Real, end-to-end examples - every one driven against live model inference, not mocked. Run any with the repo on your path:

PYTHONPATH=. python examples/<name>.py

Example	Layer	What it proves
`multimodal_agent.py`	brain	image block → VLM agent (`"Green."`)
`multimodal_advanced.py`	brain	video round-trip + tool-result image (`"BRIGHTER."`, `"Blue."`)
`document_and_audio.py`	brain+tool	document block + real TTS→ASR round-trip
`audio_content_block.py`	brain	audio content block → audio-native model
`omni_audio.py`	brain	Qwen2.5-Omni audio-in and speech-out
`smolvlm_image_text.py`	tool	real VLM via the `run` path
`multimodal_pipelines.py`	tool	text/image/audio pipelines + ASR round-trip
`vision_tasks.py`	tool	detection, embeddings, depth, segmentation
`cosmos_reason_embodied.py`	tool	Cosmos-Reason2 embodied scene reasoning
`robot_reason_act_agent.py`	tool	two-step robot agent: Cosmos-Reason plans → MolmoAct acts
`molmoact_vla.py`	tool	VLA robot actions `[1,30,6]`
`openvla_vla.py`	tool	7-DoF VLA + legacy compat
`local_model_agent.py`	brain	local causal-LM brain + tool
`gap_tasks.py`	tool	zero-shot image/detection + audio/video classification
`smoke.py`	-	fast E2E gate (no big downloads)

brain = uses TransformerModel as the agent's model provider.
tool = uses use_transformers as a tool the agent calls.

FAQ & troubleshooting¶

A Qwen3 reply came back empty / all reasoning.

Qwen3 spends tokens inside <think>…</think> first. Raise max_tokens, or set enable_thinking=False.

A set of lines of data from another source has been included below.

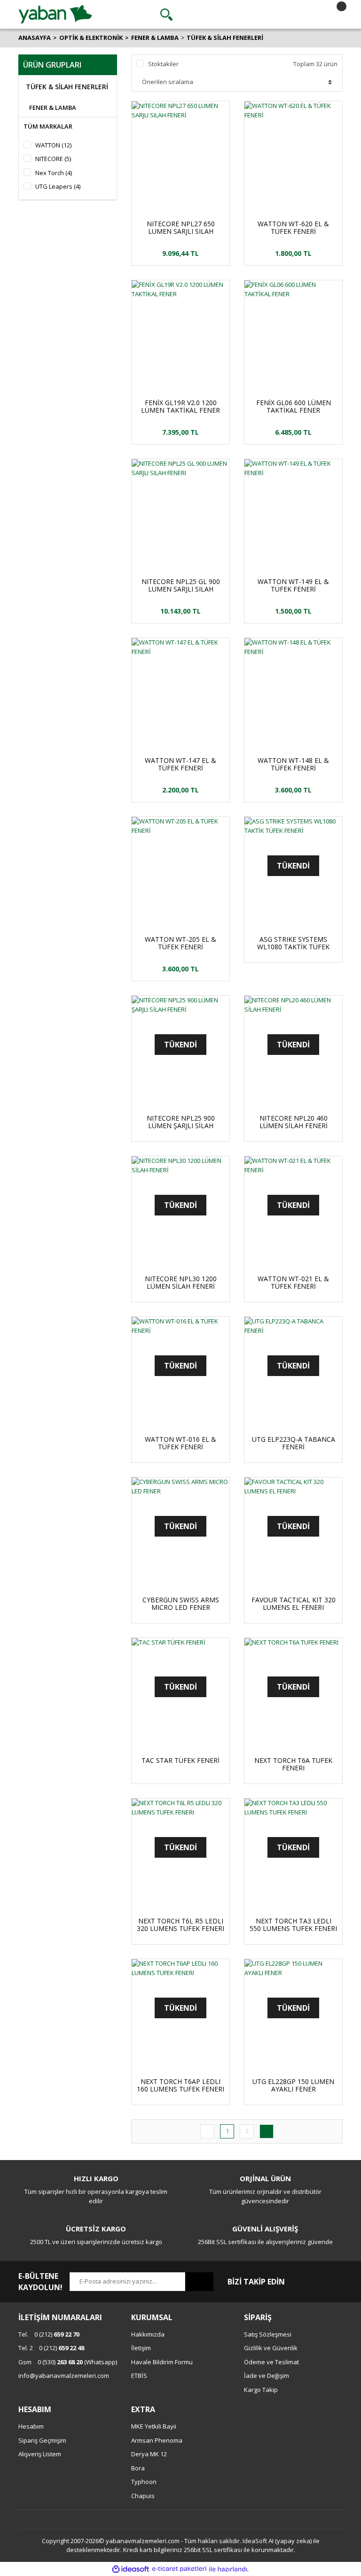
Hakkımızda (148, 2334)
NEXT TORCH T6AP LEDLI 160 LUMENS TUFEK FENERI (180, 2085)
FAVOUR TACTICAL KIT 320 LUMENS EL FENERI (293, 1603)
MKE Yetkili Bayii (153, 2426)
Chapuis (143, 2495)
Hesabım (31, 2426)
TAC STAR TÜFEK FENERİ (180, 1761)
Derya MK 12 (149, 2454)
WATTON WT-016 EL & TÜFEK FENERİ (180, 1443)
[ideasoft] (130, 2569)
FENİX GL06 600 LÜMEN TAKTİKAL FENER (293, 406)
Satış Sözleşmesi (267, 2334)
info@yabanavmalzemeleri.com (63, 2375)
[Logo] (55, 13)
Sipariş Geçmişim (42, 2440)
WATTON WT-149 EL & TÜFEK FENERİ (293, 585)
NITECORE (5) (53, 158)
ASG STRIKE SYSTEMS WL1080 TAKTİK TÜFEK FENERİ (293, 943)
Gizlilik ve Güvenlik (271, 2348)
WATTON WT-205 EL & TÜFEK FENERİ (180, 943)
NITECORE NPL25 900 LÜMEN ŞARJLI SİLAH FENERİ (181, 1122)
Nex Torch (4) (53, 173)
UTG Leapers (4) (57, 186)
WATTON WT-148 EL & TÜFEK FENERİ (293, 764)
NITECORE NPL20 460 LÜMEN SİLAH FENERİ (293, 1122)
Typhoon (144, 2481)
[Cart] (333, 14)
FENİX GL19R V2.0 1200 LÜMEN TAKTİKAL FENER (180, 406)
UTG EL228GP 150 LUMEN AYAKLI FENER (293, 2085)
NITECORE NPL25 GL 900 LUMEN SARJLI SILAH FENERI (180, 585)
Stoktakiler (163, 64)
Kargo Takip (261, 2389)
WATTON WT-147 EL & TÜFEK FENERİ (180, 764)
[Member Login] (249, 14)
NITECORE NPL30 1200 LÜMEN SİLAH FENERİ (181, 1282)
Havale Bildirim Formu (162, 2362)
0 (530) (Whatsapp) (67, 2362)
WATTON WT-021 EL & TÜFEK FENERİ (293, 1282)
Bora (138, 2468)
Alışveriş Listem (39, 2454)
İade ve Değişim (266, 2375)
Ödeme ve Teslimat (271, 2362)
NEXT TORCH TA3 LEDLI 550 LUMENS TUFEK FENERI (293, 1924)
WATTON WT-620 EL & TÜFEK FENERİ (293, 227)
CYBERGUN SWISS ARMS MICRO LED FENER (180, 1603)
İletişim (141, 2348)
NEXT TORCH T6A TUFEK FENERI (293, 1764)
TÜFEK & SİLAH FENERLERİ (225, 37)
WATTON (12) (53, 145)
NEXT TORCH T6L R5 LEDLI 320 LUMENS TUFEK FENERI (180, 1924)
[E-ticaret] (179, 2569)
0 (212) (48, 2334)
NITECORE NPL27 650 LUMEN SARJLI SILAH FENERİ (181, 227)
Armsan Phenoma (156, 2440)
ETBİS (139, 2375)
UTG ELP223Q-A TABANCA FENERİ (293, 1443)
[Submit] (199, 2281)
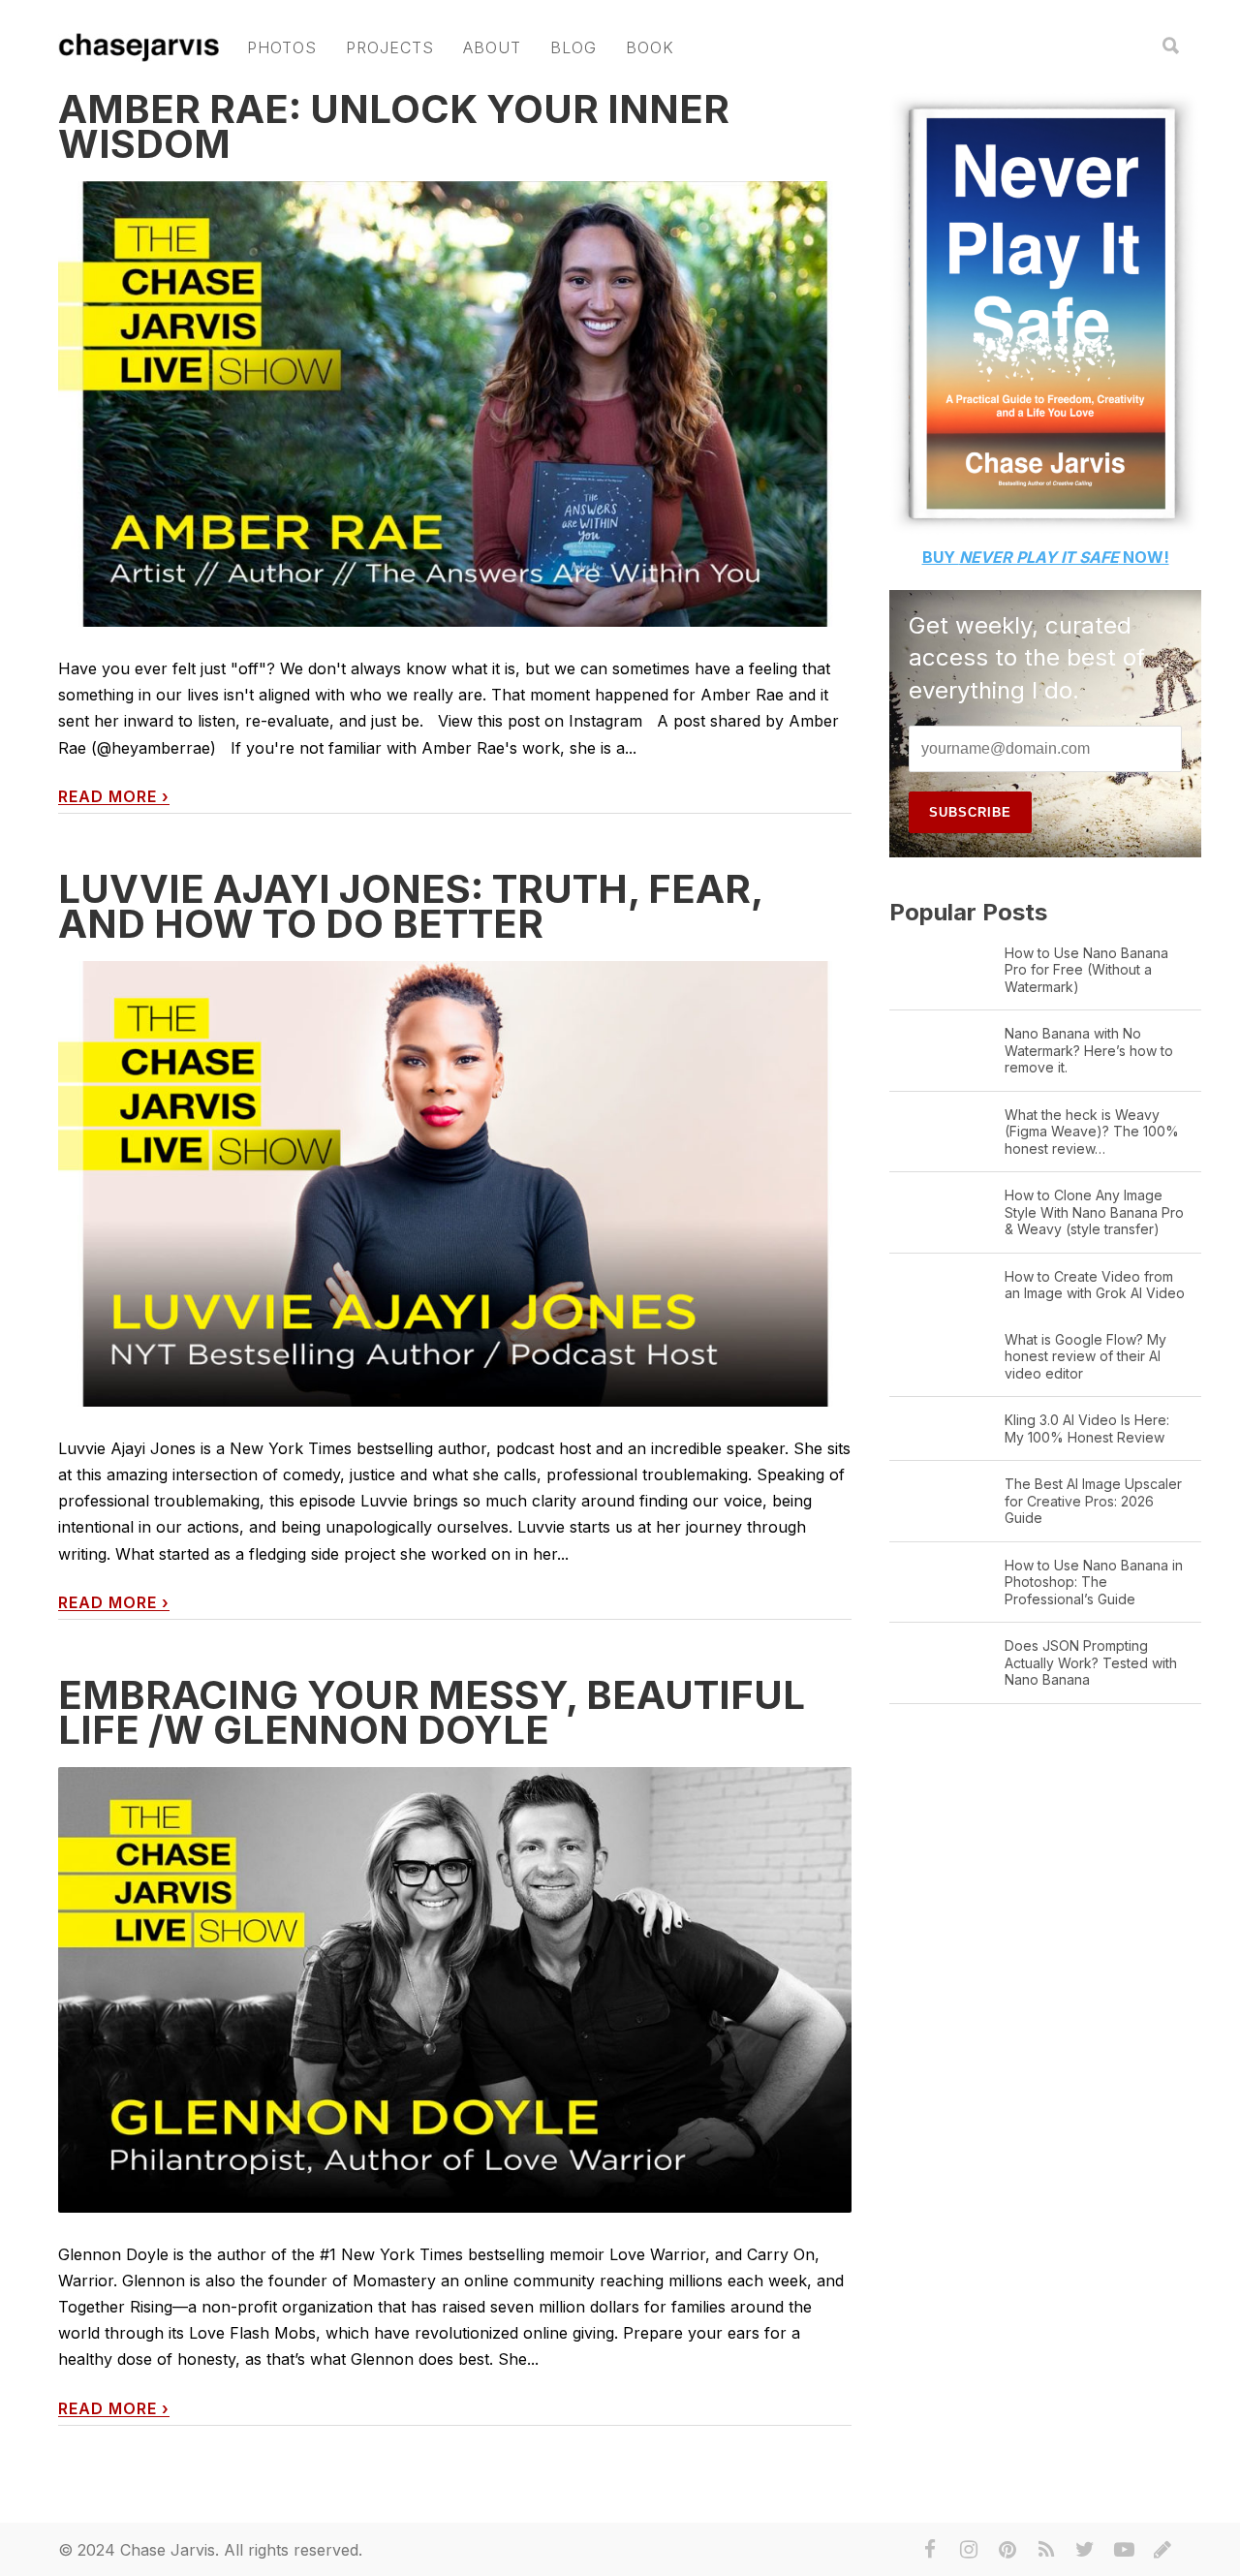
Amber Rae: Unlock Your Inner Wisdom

Reasoning streams separately as reasoningContent.

mp3 / flac / ogg audio won't decode.

WAV works out of the box (stdlib). For compressed formats install the extra: uv pip install -e \".[audio]\" (pulls in soundfile). Raw numpy waveforms always work.

trust_remote_code models (VLA, Omni).

TransformerModel and the call path pass trust_remote_code=True by default. Legacy 4.x-era models are auto-patched by core/compat.py.

Qwen2.5-Omni didn't speak.

Speech is off by default (keeps text fast). Set model.update_config(speak=True), then read the waveform with model.get_last_audio() → (np.float32, 24000).

Out of memory.

Drop to a smaller model (see Choosing a model), or force device=\"cpu\". The provider uses bf16 on GPU automatically.

Where do generated images / audio go?

The run path writes media to disk and returns the path in the result's artifacts list (e.g. a TTS .wav).